3. What algorithm is Balancer using, like clustering? According to the test, the result of joining two close vertices is the average value of the two coordinates. (While optimizing always result in vertices that already exist in the original mesh)


Joined: 01/12/2015

Any help...? Please? Big smile

JackJack's picture
Joined: 04/18/2009

Hi Wangyang,

Sorry for the delay. Shy

1. Most of the vertices are joined if they are on the boundaries. In some cases vertices that are not on the boundaries can be joined. This happens when one surface intersect another (say at 90 degrees) and both the surfaces have vertices at the line of their intersection. The line of intersection is not the surface boundary before joining, but will become a boundary after joining, creating a non-manifold surface. The angle on surface intersection can be controlled in
Preferences | Joining | Don't join vertices if their normals diverge by less than X degrees.

If you have two different surfaces that are very close to each other (almost coincide and locally parallel), their vertices will not be joined.
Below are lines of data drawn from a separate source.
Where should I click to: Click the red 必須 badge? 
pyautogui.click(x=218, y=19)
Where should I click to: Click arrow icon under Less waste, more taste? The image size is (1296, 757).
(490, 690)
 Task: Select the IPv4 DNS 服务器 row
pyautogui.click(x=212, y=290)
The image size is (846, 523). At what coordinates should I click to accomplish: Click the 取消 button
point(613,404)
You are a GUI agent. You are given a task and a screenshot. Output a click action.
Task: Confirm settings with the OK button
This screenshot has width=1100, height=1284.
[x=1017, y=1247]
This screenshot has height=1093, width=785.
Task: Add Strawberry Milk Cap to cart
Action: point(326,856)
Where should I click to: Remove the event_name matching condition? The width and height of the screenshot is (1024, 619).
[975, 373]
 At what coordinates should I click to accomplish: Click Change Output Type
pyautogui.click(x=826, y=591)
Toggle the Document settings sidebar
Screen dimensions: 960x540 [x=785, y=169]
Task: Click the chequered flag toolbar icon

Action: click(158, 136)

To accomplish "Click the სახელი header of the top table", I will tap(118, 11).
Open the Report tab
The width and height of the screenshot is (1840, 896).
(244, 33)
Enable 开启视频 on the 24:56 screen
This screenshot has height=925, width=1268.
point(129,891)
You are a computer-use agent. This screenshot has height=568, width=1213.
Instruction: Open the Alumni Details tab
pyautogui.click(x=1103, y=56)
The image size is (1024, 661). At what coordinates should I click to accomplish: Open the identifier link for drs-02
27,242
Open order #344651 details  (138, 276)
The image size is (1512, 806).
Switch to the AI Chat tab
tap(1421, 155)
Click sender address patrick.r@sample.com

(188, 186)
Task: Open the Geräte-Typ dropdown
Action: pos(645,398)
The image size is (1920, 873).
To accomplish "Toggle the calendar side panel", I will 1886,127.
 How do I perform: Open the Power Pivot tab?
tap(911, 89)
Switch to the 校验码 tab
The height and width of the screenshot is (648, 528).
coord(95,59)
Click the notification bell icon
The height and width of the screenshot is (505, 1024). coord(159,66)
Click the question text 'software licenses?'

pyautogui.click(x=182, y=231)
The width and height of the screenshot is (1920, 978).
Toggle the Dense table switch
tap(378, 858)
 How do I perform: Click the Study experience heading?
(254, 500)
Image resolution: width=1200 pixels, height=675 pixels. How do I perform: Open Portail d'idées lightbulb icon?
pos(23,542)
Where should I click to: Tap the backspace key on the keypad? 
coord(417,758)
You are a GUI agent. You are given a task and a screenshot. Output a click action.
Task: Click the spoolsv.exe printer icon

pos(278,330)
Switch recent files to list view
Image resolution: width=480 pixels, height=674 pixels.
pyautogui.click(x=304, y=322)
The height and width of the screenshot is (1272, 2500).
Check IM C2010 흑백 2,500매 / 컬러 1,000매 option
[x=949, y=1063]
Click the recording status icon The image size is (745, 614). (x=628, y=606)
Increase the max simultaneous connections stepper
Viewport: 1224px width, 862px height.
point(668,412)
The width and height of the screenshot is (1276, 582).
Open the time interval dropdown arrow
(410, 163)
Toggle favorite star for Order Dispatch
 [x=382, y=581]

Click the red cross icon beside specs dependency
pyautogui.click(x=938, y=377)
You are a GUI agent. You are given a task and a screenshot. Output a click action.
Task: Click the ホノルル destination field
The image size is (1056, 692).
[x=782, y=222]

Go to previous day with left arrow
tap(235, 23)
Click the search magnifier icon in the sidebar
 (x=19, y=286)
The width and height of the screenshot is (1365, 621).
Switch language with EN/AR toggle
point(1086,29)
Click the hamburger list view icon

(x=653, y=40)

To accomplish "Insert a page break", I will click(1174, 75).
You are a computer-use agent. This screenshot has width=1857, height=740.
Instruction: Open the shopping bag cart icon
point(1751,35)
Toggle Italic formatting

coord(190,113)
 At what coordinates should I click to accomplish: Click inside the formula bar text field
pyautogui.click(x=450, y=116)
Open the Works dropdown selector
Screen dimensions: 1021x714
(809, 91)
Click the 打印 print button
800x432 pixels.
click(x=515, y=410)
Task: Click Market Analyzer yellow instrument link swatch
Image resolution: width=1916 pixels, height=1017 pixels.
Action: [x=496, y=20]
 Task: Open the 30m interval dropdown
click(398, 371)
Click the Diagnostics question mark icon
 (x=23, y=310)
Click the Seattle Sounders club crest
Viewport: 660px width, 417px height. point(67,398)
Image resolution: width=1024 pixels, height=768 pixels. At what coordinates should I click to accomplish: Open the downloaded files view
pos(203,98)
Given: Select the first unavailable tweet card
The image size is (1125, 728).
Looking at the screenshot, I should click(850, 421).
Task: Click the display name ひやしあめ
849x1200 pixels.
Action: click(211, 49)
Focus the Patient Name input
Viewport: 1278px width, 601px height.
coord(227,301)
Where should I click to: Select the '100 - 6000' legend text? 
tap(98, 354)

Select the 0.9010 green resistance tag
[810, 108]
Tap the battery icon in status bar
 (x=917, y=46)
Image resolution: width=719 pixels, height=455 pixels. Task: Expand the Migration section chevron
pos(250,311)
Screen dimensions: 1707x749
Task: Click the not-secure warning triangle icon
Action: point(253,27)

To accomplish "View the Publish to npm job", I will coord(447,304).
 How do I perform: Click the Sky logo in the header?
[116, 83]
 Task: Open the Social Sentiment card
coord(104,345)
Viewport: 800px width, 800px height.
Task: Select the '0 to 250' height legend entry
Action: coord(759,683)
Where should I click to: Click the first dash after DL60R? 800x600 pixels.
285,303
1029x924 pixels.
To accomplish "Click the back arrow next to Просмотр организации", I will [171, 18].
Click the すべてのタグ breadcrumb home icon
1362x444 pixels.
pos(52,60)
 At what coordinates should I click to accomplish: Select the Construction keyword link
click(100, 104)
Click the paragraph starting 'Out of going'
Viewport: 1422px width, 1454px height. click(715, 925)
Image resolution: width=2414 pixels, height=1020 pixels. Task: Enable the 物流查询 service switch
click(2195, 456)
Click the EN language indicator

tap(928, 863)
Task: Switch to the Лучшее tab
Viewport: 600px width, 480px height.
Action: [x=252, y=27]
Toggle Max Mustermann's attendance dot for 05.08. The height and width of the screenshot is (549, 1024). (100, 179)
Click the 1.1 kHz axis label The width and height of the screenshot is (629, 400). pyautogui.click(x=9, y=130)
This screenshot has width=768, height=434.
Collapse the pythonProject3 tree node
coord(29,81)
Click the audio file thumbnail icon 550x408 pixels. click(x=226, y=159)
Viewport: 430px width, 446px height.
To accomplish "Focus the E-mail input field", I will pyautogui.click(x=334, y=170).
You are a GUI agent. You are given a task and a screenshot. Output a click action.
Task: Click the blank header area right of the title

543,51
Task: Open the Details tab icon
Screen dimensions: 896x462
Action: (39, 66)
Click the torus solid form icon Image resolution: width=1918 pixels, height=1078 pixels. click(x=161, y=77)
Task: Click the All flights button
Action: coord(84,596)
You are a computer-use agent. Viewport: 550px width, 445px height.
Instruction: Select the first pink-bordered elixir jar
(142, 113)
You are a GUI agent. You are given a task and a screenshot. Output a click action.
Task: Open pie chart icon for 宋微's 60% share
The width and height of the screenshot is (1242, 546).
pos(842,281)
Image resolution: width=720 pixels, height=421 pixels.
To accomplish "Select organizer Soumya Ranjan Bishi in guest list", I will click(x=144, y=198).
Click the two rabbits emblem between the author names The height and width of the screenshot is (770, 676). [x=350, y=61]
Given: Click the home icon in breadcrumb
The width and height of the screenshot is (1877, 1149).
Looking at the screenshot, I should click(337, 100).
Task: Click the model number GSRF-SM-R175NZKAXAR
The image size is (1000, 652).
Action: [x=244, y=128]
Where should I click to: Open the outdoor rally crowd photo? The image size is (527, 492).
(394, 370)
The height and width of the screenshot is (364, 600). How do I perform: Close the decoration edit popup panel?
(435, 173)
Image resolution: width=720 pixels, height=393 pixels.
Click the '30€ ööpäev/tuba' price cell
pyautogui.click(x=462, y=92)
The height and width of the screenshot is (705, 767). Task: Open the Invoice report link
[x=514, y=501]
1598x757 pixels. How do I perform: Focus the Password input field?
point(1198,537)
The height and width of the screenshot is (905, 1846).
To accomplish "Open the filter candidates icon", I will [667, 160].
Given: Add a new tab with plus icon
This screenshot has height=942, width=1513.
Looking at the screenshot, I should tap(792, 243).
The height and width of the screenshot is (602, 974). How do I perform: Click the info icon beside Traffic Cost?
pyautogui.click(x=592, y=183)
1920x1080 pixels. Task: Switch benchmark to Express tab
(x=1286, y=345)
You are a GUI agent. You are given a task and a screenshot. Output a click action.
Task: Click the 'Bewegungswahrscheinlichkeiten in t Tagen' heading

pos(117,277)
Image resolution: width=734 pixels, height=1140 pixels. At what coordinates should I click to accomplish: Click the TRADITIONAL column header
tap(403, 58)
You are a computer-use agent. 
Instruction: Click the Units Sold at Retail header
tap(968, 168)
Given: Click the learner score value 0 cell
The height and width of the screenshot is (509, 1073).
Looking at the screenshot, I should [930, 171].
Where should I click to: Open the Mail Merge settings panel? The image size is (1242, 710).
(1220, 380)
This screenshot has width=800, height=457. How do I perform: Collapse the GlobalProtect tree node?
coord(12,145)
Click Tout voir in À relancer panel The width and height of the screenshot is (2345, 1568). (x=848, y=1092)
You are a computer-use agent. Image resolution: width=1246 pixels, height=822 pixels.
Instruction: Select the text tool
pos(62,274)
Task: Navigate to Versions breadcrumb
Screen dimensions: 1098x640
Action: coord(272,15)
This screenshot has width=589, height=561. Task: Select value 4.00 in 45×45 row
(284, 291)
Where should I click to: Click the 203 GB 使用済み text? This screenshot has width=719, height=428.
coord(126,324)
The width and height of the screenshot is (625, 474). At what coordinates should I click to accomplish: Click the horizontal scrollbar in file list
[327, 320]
2. Joining speed does indeed depends on the threshold. If there are many (thousands) vertices close to each other that will be joined to a single vertex, Balancer can be slow. To overcome this you can start with a small threshold and than increase to your required threshold. We will improve this in the future with even more adaptive clustering.

3. We use a sort of an octree-based clustering. We first decide what vertices to join, and then pick the joined vertex position. As you correctly noted, the resulting joined vertex position is the average. While during simplification we remove vertices one by one, so their positions do not change.